I’ve long advised clients that AR should maximize its resources by “tiering” the analysts it works with and establishing cadences of contact that vary – there is only so much time. You want to spend it communicating with your Tier One research contacts, however you decide on that ranking. There are several ways to tier, and I have my own model which doesn’t need to be detailed here.

But this “pssst…don’t tell anyone we’re talking” thing is something else entirely. It smacks of gamesmanship, of opacity, and feels like the inverse of the suspicion some AR folks have about whether some analysts will talk to you if you don’t pay. This isn’t “All The President’s Men” here – we’re not meeting in a garage at midnight to talk about the fate of the country. Get over it. Don’t make me complicit in some private clique – “I’ll be your BFF if you don’t tell anyone we’re talking.”

Am I sensitive about this because now I don’t work for a large firm and don’t get as much info? Nope – that’s a legitimate question, but I have maintained relationships with all the folks I worked with before and I have not found myself excluded. Nor will I object to getting less frequent contact than I did, if that happens. If someone decides I’m not Tier One anymore, that’s their prerogative. We’re all grownups here. At least I hope so.

Published by Merv Adrian

Independent information technology market analyst and consultant, 40 years of industry experience, covering software in and around the data management space.

10 thoughts on “AR: Tiering Analysts Is Good, But Don’t Play Childish Games

  1. Total agreement from this AR professional.

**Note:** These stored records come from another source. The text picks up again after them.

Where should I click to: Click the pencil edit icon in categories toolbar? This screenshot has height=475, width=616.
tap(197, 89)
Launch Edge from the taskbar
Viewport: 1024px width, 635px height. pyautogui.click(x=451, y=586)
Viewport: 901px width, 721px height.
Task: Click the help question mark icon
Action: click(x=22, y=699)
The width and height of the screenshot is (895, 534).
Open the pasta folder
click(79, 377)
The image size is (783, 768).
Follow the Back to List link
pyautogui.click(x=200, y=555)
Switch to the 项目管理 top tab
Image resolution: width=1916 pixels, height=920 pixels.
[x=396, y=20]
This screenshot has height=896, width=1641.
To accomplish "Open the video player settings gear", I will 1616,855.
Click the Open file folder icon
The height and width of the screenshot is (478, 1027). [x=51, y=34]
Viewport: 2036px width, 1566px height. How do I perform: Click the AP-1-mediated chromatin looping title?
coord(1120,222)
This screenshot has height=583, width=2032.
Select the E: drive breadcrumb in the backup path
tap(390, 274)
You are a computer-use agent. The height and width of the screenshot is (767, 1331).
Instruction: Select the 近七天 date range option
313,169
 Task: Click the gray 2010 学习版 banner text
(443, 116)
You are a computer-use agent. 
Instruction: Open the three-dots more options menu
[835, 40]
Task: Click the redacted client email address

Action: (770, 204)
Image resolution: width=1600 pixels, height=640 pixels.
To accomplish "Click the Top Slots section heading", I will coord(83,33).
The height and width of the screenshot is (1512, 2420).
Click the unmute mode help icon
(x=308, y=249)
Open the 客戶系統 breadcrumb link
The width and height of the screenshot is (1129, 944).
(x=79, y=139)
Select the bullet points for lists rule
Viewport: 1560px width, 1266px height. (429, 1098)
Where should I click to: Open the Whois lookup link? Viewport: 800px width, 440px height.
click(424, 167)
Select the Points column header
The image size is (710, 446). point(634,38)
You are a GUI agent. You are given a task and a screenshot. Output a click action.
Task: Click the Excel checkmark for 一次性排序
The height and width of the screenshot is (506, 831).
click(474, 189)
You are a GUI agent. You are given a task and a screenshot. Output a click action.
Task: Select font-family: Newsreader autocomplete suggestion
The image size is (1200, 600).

Both AR and analysts need to have an open and honest relationship, and keeping unnecessary secrets undermines the vendor’s credibility. The “pssst…don’t tell anyone we’re talking” will come back to haunt the vendor.
    But, I wish you would write something I don’t agree with so it won’t look like I’m kissing up all the time.

    1. Seems to me you’ve slapped me around once or twice, Bob, but I’m glad not to suffer this time.

      I can’t recall a time when our interactions were anything but unambiguous and transparent. There were times when you told me I could not discuss something and I honored that, and others when you told me I couldn’t be told something I had a whisper of somewhere else – especially financial transactions. I understood that there were people who might be told something I might not be on the list for, and I never felt that was anything but your prerogative.

  2. Merv,

    I think you’ll find that as your blog becomes more influential — as it deserves to and hence most likely will — you’ll feel more and more need to disclose your clientele.

    Now, I don’t disclose all my sales wins and losses in a timely manner. 🙂 But it’s pretty clear that most analytic DBMS vendors are my clients, and most of the rest at least purport to be considering becoming such. 😉 And if somebody raises a specific question about my vendor clientele, I usually answer it.

    User clients are a whole other matter. There the only disclosure issues arise when I ask vendors questions on behalf of a specific client that I’d also be interested in writing about the answers to. There’s generally no other need for me to identify user clients unless there’s some jointly-agreed marketing reason to do so.

  3. Curt, thanks for joining this conversation too. I have been specific when I have written posts about clients – but since I’ve only been active as an indpendent for three months, most of my posts pre-dated my first “revenue events.”
    I will be continuing to identify those I write about as clients when they are. And I hope that happens often!

  4. Ive done AR/PR for techn companies the last 13 years; I can understand how a vendor wouldn’t wish for “all” of their activities to be tweeted around, esp since competitors are reading; but that certainly does not fall on the analyst! It’s on PR to make a strategy that considers each and every outcome.

    I can only imagine your immediate reaction when you received such a slippery request. Of course, you later penned this blog post. 🙂 More than half of a PR person’s skills come from reading attitudes, the rest is execution.

    1. Thanks, Greg. No names, though. 😉
      Seriously, I’m fine with respecting NDA. Always have been. But why would anyone want to pretend that they are’t talking to anyone? Without any notion of what the content might be? Just silly.